Unit 5's prevent / constrain / withstand spine, run against this chain, gives a clear leverage ranking. Prevent (Phase 1) is high-leverage but low-tractability — we don't know how to reliably train out self-preservation. Constrain (Phase 2) is where the validated tools are, so it's the best near-term bet. Withstand (Phase 5) is the civilisation-level resilience that matters if everything upstream fails — but it's the least binding. And the single highest-leverage gap is Phase 4: multi-agent collusion during self-improvement, where the course has framing but few tools.
Neel Nanda's Become a person who Actually Does Things and Ngo's AGI Safety Career Advice both say the same thing about a gap like this — find the biggest lever that fits you and build the role that doesn't exist yet. The Phase-4 hole is, for me, that role.

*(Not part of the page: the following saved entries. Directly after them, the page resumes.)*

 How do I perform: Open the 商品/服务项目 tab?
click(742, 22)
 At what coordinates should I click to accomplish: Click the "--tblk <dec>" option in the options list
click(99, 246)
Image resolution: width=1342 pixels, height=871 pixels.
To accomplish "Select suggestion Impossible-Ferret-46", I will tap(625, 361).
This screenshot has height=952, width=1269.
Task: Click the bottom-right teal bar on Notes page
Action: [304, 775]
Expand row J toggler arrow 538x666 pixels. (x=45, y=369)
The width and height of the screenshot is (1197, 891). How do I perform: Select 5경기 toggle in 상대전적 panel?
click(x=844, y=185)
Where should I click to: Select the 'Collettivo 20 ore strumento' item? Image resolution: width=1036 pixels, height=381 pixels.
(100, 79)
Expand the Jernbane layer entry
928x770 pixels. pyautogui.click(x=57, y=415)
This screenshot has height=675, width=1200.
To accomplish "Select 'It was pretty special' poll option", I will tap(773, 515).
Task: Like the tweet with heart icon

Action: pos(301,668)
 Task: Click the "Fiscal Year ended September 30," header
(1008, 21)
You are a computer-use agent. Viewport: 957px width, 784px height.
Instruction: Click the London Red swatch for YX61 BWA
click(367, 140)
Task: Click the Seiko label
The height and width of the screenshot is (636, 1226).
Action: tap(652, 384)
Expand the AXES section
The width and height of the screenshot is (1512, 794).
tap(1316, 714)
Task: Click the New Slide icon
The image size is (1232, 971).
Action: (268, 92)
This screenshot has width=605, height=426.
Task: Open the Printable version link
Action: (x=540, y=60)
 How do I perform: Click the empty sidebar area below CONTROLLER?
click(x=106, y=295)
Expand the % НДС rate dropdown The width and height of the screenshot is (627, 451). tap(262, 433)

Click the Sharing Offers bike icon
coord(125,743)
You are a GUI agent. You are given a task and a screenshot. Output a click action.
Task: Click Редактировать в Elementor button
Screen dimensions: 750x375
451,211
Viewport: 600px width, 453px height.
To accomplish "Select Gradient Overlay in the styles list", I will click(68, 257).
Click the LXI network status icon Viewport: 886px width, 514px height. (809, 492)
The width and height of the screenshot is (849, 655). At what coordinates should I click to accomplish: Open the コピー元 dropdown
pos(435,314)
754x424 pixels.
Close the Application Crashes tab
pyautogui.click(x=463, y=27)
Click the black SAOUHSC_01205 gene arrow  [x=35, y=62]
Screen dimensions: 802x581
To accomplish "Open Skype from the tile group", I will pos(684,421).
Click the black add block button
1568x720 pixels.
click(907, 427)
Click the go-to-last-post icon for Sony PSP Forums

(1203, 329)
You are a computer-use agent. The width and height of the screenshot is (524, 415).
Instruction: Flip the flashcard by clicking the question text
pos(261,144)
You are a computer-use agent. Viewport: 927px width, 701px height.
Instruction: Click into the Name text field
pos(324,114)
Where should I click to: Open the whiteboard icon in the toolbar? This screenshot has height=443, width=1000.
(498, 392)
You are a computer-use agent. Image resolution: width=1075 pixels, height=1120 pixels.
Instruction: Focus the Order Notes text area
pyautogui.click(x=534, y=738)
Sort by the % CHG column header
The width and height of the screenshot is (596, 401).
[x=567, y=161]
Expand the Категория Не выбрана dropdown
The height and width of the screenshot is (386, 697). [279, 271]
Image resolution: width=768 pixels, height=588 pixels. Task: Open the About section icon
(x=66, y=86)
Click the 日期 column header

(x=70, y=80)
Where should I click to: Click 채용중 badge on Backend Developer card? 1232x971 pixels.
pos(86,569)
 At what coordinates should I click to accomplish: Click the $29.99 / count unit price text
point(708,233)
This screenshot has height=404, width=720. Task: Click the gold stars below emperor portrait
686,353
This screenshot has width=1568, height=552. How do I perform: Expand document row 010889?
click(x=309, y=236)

The point of walking the chain backwards is not the chain. It's that a concrete failure story turns the course from a reading list into an instrument. Each phase asks a specific question, and each unit answers a different subset of them — and the places where no unit answers are exactly where the work is. The kill chain didn't tell me what to believe about AI. It told me where the course was strong, where it was bluffing, and where the unbuilt tools are. That is what a course is for: not to be summarised, but to be used until it tells you where to stand.
This essay was written as part of BlueDot Impact's AGI Strategy cohort (2026). The synthesis is my own; any errors in characterising the readings are mine.
— written in the final week of BlueDot's AGI Strategy cohort, with Phase 4 still open.